Jürgen: „Irgendwann sterben sie“

„In den Siebzigern bin ich schon bei meiner Mutter mitgelaufen.“ (Bild: Max Nölke)

„Man darf es ja gar nicht sagen, aber zu Zeiten der ganzen Beschränkungen fand ich Hamburg so schön wie nie zuvor. Die leeren Straßen, die geschlossenen Cafés, die Ruhe in der Stadt – das war besonders und habe ich noch nicht erlebt. Und ich bin immerhin seit 40 Jahren als Postbote unterwegs. Da lebt man im Stress, im Wirrsal: Straße rauf, Straße runter, Treppe hoch, Treppe runter, durch die Menschenmassen hindurch, an den Autos vorbei. Alles war wie weggefegt.
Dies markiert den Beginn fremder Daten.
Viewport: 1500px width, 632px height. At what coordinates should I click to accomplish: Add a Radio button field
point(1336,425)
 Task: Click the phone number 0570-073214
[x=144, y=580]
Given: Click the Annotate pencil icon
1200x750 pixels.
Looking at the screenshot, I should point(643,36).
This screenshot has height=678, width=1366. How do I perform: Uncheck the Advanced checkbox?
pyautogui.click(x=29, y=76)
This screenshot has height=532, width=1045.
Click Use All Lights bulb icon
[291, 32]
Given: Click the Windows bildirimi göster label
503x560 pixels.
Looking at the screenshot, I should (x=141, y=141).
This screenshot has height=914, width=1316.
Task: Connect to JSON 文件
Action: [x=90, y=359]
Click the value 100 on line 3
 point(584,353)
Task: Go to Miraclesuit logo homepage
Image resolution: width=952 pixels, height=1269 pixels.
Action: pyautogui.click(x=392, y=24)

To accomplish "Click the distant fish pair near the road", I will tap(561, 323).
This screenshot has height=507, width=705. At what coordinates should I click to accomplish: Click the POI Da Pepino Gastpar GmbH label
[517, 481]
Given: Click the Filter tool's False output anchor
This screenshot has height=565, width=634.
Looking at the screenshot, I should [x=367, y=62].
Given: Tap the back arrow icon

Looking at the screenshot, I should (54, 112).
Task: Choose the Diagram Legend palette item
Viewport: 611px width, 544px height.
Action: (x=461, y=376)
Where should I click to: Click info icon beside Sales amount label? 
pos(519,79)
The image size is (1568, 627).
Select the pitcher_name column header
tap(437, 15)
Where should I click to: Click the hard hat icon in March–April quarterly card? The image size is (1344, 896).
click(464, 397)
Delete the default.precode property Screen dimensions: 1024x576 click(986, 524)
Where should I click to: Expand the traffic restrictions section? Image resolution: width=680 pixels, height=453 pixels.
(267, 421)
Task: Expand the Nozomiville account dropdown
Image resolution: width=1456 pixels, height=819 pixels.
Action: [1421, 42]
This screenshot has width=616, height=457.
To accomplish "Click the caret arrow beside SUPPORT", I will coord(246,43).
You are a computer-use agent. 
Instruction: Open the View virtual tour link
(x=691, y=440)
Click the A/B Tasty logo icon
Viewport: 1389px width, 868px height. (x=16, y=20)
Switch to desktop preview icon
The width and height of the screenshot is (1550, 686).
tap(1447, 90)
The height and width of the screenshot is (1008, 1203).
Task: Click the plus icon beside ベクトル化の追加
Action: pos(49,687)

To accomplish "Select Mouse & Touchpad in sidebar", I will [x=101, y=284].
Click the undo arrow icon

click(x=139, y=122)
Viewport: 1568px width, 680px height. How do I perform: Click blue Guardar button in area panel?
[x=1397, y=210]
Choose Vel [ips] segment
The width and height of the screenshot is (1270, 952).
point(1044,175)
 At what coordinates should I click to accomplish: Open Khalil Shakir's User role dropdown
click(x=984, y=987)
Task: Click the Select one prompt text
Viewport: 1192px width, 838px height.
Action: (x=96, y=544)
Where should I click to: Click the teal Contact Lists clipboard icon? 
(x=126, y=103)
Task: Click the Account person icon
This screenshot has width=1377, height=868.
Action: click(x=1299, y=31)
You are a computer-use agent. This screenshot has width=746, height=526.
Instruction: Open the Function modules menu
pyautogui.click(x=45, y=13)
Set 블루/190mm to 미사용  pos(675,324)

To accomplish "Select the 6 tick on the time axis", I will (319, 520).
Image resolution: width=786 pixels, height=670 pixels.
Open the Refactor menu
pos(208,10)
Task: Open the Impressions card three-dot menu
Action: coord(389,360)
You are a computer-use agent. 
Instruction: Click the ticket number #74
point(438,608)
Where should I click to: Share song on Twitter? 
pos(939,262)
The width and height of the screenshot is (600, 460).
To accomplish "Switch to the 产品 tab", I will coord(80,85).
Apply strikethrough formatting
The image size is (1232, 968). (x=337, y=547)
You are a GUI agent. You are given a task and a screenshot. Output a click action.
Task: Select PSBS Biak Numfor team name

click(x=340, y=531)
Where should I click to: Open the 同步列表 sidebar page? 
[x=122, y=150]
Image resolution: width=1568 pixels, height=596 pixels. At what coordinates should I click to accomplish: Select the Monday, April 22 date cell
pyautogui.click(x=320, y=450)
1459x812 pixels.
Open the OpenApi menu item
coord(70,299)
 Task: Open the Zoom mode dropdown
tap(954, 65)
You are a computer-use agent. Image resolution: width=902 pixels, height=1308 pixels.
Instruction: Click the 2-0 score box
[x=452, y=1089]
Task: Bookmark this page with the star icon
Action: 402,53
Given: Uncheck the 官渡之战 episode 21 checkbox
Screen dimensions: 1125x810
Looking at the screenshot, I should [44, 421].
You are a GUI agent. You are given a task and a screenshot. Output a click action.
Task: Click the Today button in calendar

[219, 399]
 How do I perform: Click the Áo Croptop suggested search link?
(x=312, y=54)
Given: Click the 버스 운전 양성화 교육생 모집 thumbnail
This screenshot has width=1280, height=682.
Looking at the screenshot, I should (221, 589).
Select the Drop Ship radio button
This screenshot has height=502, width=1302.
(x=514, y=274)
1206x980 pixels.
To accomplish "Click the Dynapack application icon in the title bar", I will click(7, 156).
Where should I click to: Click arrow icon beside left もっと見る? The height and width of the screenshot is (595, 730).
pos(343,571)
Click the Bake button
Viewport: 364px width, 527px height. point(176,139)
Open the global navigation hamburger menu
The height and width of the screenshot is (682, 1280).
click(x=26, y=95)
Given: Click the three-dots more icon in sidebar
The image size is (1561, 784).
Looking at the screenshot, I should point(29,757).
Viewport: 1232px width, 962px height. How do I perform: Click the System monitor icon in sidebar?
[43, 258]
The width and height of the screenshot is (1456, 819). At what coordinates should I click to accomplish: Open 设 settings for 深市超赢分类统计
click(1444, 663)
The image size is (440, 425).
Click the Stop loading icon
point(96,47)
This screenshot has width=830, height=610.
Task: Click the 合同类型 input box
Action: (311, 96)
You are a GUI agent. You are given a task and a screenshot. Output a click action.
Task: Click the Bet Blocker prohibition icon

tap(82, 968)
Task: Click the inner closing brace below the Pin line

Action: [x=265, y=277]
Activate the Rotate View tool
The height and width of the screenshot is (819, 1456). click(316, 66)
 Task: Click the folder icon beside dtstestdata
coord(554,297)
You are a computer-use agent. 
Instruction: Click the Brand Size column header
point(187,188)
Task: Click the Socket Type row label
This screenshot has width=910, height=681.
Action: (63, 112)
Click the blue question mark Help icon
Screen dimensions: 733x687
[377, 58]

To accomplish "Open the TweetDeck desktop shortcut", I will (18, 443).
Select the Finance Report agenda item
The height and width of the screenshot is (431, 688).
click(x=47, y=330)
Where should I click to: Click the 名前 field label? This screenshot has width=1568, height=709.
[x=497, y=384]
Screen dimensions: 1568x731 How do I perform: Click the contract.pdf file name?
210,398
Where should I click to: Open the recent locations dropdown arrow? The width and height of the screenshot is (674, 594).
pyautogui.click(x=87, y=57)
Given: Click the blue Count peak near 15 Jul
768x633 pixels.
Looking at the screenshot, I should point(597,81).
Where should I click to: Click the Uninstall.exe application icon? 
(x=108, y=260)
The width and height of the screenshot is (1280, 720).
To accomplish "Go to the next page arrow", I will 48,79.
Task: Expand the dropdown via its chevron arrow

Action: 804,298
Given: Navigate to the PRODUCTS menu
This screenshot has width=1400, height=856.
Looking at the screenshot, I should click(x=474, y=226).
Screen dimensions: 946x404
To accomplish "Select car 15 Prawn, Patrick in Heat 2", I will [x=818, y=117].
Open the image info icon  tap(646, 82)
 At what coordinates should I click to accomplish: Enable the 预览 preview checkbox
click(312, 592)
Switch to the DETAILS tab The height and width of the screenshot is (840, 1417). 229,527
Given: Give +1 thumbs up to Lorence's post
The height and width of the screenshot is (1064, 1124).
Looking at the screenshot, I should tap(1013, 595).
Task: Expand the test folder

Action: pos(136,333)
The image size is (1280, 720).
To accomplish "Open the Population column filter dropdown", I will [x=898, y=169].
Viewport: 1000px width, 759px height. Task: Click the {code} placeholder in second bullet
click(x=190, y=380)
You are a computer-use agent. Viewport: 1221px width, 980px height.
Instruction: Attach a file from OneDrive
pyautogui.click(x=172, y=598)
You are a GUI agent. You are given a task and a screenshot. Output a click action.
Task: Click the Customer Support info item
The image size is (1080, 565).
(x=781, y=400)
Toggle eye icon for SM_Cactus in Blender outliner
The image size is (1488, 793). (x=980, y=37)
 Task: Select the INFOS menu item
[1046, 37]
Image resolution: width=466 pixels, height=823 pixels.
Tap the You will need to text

Schon meine Mutter war bei der Post, in den Siebzigern bin ich bei ihr mitgelaufen. Als Kind habe ich es im Postamt geliebt. Wir haben dort Fußball gespielt und alles war voller Briefmarken. Da war für mich schnell klar: Ich will auch zur Post. 1981 hatte ich dann meinen ersten Tag. Man, war ich aufgeregt. Ich habe ewig gebraucht, wusste überhaupt nicht, wo ich entlang musste.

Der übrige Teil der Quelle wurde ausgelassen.